Kiwi may extend rally as outlook dims across the Tasman
(BusinessDesk) The New Zealand dollar may extend gains against its trans-Tasman counterpart after tepid consumer spending and building approvals erode confidence in the strength of the so-called lucky country's economy.
The kiwi traded at 80.33 Australian cents at 5pm in Wellington from 80.41 cents yesterday. It rose to 82.06 US cents from 81.82 cents at 8am, though still down from 82.22 cents yesterday.
Australian retail sales rose 0.2% in August according to government figures, half what economists were expecting, while new building approvals shrank an annual 15% for the year ending August 31.
The deteriorating data comes after the Reserve Bank of Australia cut the target cash rate a quarter-point to 3.25% this week in a bid to stoke activity in flagging sectors across the economy.

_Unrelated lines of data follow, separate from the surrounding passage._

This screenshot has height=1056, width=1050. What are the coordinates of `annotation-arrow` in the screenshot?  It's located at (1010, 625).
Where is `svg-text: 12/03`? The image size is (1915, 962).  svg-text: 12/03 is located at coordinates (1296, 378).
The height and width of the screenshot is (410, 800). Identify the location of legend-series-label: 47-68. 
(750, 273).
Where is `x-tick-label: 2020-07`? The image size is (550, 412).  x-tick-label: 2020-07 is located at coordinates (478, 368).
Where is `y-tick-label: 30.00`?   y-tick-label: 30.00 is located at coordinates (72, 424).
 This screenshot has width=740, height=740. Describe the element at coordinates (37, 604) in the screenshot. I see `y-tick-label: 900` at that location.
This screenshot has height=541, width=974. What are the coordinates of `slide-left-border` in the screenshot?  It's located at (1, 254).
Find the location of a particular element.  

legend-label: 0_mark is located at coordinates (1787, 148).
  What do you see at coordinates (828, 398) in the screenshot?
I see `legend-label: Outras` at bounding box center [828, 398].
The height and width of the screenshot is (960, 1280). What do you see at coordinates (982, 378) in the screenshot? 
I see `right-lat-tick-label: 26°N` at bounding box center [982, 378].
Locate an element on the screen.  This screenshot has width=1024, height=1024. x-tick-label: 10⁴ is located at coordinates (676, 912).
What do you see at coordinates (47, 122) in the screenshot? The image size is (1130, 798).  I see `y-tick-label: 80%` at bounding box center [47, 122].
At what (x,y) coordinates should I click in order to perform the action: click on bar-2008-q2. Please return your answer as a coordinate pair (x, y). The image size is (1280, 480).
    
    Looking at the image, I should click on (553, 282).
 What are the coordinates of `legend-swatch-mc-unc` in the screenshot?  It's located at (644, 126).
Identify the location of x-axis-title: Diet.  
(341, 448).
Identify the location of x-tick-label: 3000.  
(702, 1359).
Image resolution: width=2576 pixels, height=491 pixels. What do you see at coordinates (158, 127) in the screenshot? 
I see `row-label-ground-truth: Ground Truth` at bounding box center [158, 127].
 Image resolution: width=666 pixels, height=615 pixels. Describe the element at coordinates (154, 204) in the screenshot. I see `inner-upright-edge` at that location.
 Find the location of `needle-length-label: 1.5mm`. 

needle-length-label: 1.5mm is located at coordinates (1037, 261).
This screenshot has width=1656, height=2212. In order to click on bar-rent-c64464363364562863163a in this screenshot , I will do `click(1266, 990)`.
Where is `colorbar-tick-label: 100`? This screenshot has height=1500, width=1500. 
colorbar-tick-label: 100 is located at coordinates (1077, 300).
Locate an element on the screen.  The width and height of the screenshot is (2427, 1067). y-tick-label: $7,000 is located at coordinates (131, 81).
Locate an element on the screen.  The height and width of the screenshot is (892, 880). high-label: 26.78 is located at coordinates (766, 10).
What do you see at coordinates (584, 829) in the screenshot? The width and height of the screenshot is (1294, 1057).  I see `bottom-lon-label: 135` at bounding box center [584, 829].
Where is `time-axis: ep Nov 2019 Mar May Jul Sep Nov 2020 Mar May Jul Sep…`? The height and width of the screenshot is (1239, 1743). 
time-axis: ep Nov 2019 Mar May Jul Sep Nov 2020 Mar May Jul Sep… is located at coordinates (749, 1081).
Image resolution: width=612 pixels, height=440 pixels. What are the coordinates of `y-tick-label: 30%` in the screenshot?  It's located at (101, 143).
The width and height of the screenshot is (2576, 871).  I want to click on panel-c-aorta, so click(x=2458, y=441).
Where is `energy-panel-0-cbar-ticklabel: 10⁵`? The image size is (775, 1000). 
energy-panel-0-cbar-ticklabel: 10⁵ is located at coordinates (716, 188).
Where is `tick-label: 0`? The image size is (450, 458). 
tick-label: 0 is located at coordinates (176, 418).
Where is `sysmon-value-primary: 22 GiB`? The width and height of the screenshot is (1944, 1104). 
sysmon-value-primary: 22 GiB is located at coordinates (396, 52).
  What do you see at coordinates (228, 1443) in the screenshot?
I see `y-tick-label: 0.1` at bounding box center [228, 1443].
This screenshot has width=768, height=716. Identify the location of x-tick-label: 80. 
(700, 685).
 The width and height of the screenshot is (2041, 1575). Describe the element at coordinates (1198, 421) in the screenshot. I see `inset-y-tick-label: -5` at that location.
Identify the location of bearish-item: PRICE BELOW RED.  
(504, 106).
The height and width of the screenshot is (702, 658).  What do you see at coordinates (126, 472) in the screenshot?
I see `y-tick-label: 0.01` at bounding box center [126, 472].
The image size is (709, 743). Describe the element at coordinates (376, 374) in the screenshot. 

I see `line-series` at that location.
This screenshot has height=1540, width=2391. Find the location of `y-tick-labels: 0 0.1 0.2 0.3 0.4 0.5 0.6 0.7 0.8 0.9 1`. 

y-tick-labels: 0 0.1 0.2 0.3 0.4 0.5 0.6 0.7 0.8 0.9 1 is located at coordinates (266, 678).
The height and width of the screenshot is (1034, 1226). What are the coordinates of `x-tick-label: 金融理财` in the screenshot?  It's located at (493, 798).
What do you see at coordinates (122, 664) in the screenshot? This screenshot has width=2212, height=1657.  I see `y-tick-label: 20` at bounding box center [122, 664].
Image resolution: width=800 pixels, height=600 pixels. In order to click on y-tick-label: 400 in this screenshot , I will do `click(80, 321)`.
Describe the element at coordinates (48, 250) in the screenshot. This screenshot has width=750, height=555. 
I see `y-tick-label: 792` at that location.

Traders are pricing in a 78% chance for another rate cut at next month's meeting, according to the Overnight Index Swap curve, as Australia's dominant resources sector hitting speed bumps amid dwindling global demand.
"Following more dismal data with retail and building approvals pretty soft, there's been a taking up of speculative longs in the kiwi/Aussie cross," says Mike Jones, currency strategist at Bank of New Zealand, referring to the investment strategy of betting an asset will appreciate in value.
"The kiwi's come a long way, 5% in the last month, but I think there are good reasons for it to continue."
The European Central Bank and Bank of England will announce their separate reviews of monetary policy in Northern Hemisphere trading. Both are expected to keep interest rates on hold and investors will be looking to see whether ECB president Mario Draghi for any signs of progress on that bank's government bond purchase programme.
The kiwi fell to 63.476 euro cents from 63.73 cents yesterday, and was little changed at 50.95 British pence from 50.97 pence.
The minutes for the Federal Open Market Committee's latest meeting are also scheduled for release in the New York session, and traders will be looking for clues on where the Fed will go with its unlimited mortgage-backed security buying programme.
The Bank of Japan will also review its monetary policy tomorrow, and will likely keep the benchmark rate near-zero while maintaining the size of its asset purchase plan.
The kiwi rose to 64.55 yen from 64.28 yen yesterday, and was little changed at 73.55 on a trade-weighted basis from 73.43 yesterday.